Reproducing parts of existing images in the dataset is called overfitting and is considered a failure of the model.
i wrote an OCR program in college. we split the data set in half. you train it on one half then test it against the other half.
you can train stable diffusion on half the images, but then what? you use the image descriptions of the other half and measure how similar they are? in essence, attempting to reproduce exact replicas. but i guess even then it wouldn't be copyright if those images weren't used in the model. more like me describing something vividly to you and asking you to paint it and then getting angry at you because its too accurate
The guidance component is a vector representation of the text that changes where we are in the sample space. A change in the sample space changes likelihood so for the different prompts the likelihood of the same output image for the same input image will be different.
Since the model is trained to maximise the ELBO, it will produce a change closer to the prompt.
A good way to think about it is this: given a classifier, I can select a target class and compute the derivative of the input with respect to the target class, and apply the derivative to the input. This puts it closer to my target class.
From the perspective of some models (score models), they produce a derivative of the density (of the samples), so it’s a bit similar to computing a derivative via classifier.
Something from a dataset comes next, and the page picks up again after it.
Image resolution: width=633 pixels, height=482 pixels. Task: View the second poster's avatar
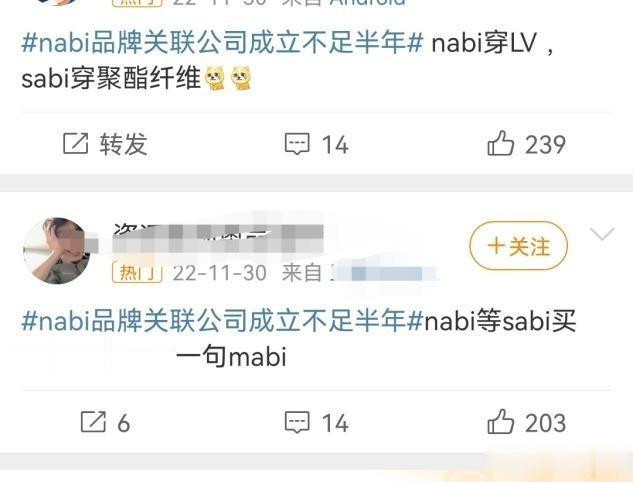click(x=57, y=251)
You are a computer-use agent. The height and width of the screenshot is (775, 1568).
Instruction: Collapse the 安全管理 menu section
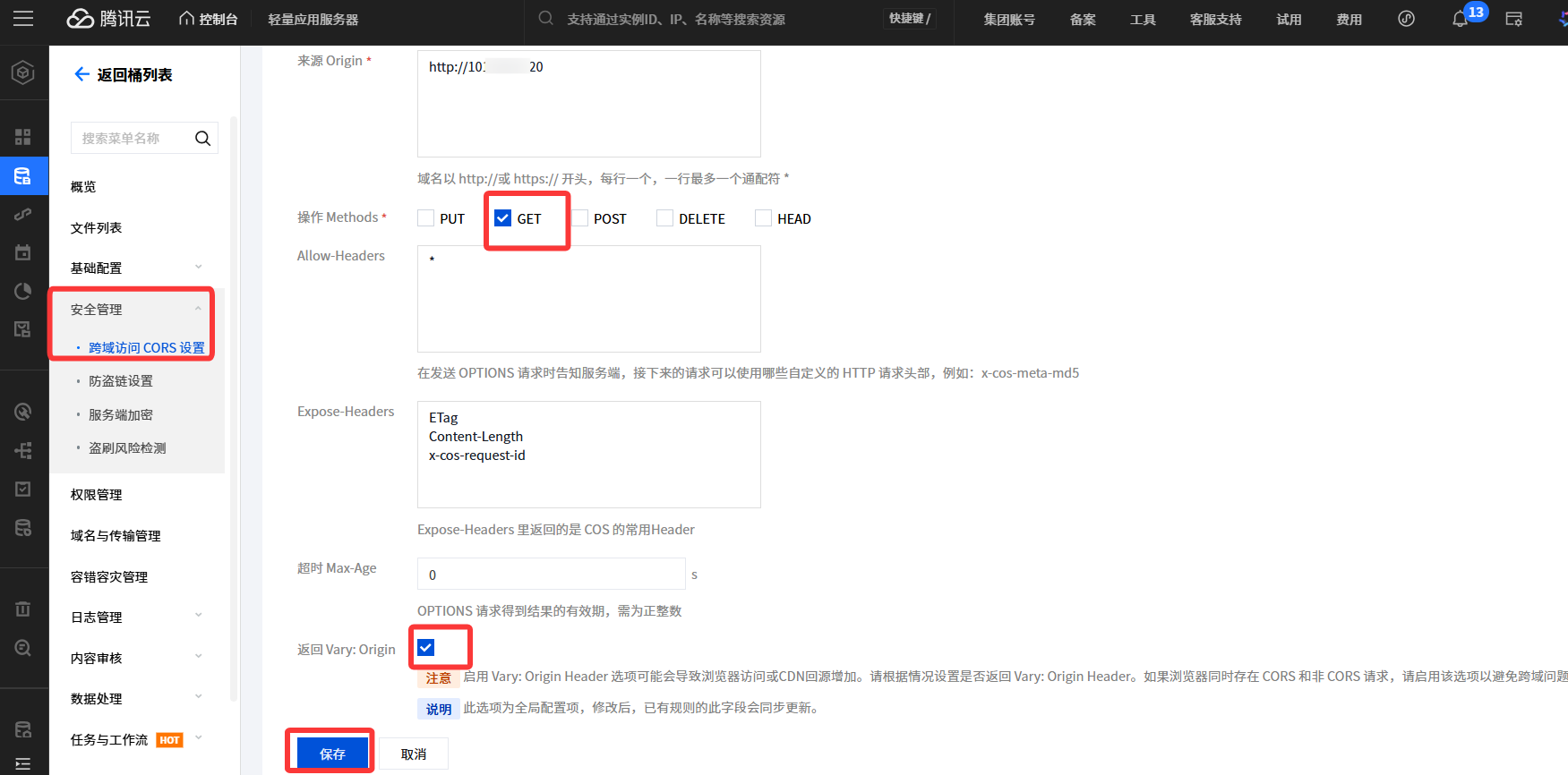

The above was concerned with what the NN was doing.
The algorithm applies the operator a number of steps, and progressively improves the image. In some probabilistic models, you can think of this as an inverse of stochastic gradient descent procedure (meaning a series of steps) that, with some stochasticity, reach a high value region (the density).
However, it turns out that learning this operation doesn’t have to be grounded in probability theory and graphical models.
As long as the NN learns a sufficiently good recovery operator, diffusion will construct something based on the properties of the dataset that has been used.
At no point however are there condensed representations of images since the NN is not learning to produce an image from zero in one step. It merely learns to recover some operation applied to the input.
For the probabilistic view, read Denoising Diffusion Probabilistic Networks and references, in particular langevin dynamics. It includes citations to score models as well.
For the non probabilistic component, read Cold diffusion.
For using the classifier gradient to update an image towards another class, read about adversarial generation via input gradients.
Instead of aiming to reproduce exact replicas, you use a classifier and retrieve the input of the last layer. Do it for both generated and original inputs, and then measure the differences in the statistics.
Wikipedia has a good article on this.
excellent description, thanks
They don't even produce the same image twice from the same description and a different random seed.